### Document text
-*-

On the surface, we see only the beautiful, strangely pitted and patterened limestone outcrops known as karren, and the occasional grassy, bowl-shape in the ground — a sinkhole. But from this, we can imagine the water moving through the rock below, and know that we are in a very special sort of landscape: a karst.
We make our way out to the suburbs at Upper Mount Albion Rd and Rymal Rd to go visit Hamilton’s newest conservation area, called the Eramosa Karst. Rita, of the Friends of the Eramosa Karst (FEK), and her little dog Fidel meet us there. Rita’s been spending lots of time exploring this piece of land here over the last several years, and she has kindly offered to share her knowledge and experience with us, to introduce us to the karst. Karst, she tells us, is all about water acting on rock – the distinctive landscape and underground features are the result of rock being dissolved and swept away by water over many years.
She takes us over to a big map of the site and explains that the current parkland was part of a much larger area that was deemed to be of scientific interest. But in time, most of that was sold to become subdivisions and malls by the Ontario Realty Corporation (ORC), which deals with property owned by the province. The Eramosa Karst Conservation Area was created because the top soil was thin here, under three metres deep. Developers would have needed to blast into rock to create the foundations of buildings, which on karst terrain would likely have caused a cave-in. So the bureaucrats drew a line around the area where the topsoil was less than three metres deep and made a park out of it – evidence of this process can be seen in the oddly shaped property line of the park’s eastern edge.

-*-

### Recorded information
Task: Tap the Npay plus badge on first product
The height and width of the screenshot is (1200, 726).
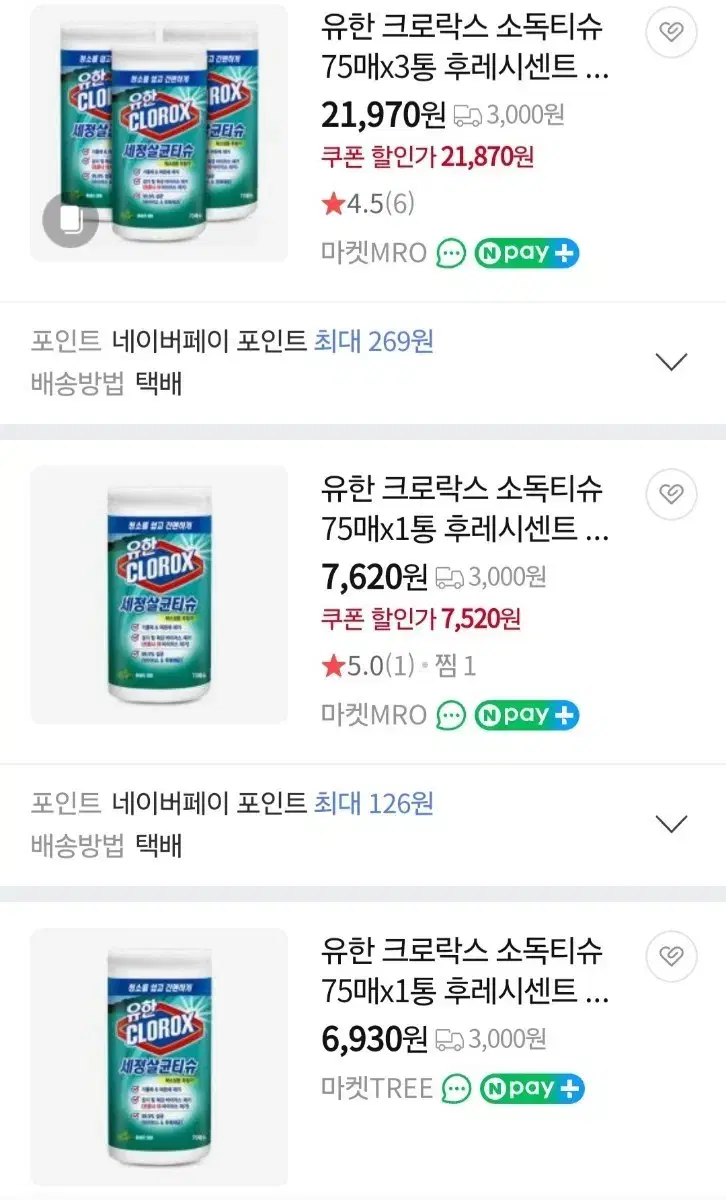Action: (527, 253)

-*-

### Exercise brief
Copy out the entire Eramosa Karst text from above, word for word.

### Output for this task
On the surface, we see only the beautiful, strangely pitted and patterened limestone outcrops known as karren, and the occasional grassy, bowl-shape in the ground — a sinkhole. But from this, we can imagine the water moving through the rock below, and know that we are in a very special sort of landscape: a karst.
We make our way out to the suburbs at Upper Mount Albion Rd and Rymal Rd to go visit Hamilton’s newest conservation area, called the Eramosa Karst. Rita, of the Friends of the Eramosa Karst (FEK), and her little dog Fidel meet us there. Rita’s been spending lots of time exploring this piece of land here over the last several years, and she has kindly offered to share her knowledge and experience with us, to introduce us to the karst. Karst, she tells us, is all about water acting on rock – the distinctive landscape and underground features are the result of rock being dissolved and swept away by water over many years.
She takes us over to a big map of the site and explains that the current parkland was part of a much larger area that was deemed to be of scientific interest. But in time, most of that was sold to become subdivisions and malls by the Ontario Realty Corporation (ORC), which deals with property owned by the province. The Eramosa Karst Conservation Area was created because the top soil was thin here, under three metres deep. Developers would have needed to blast into rock to create the foundations of buildings, which on karst terrain would likely have caused a cave-in. So the bureaucrats drew a line around the area where the topsoil was less than three metres deep and made a park out of it – evidence of this process can be seen in the oddly shaped property line of the park’s eastern edge.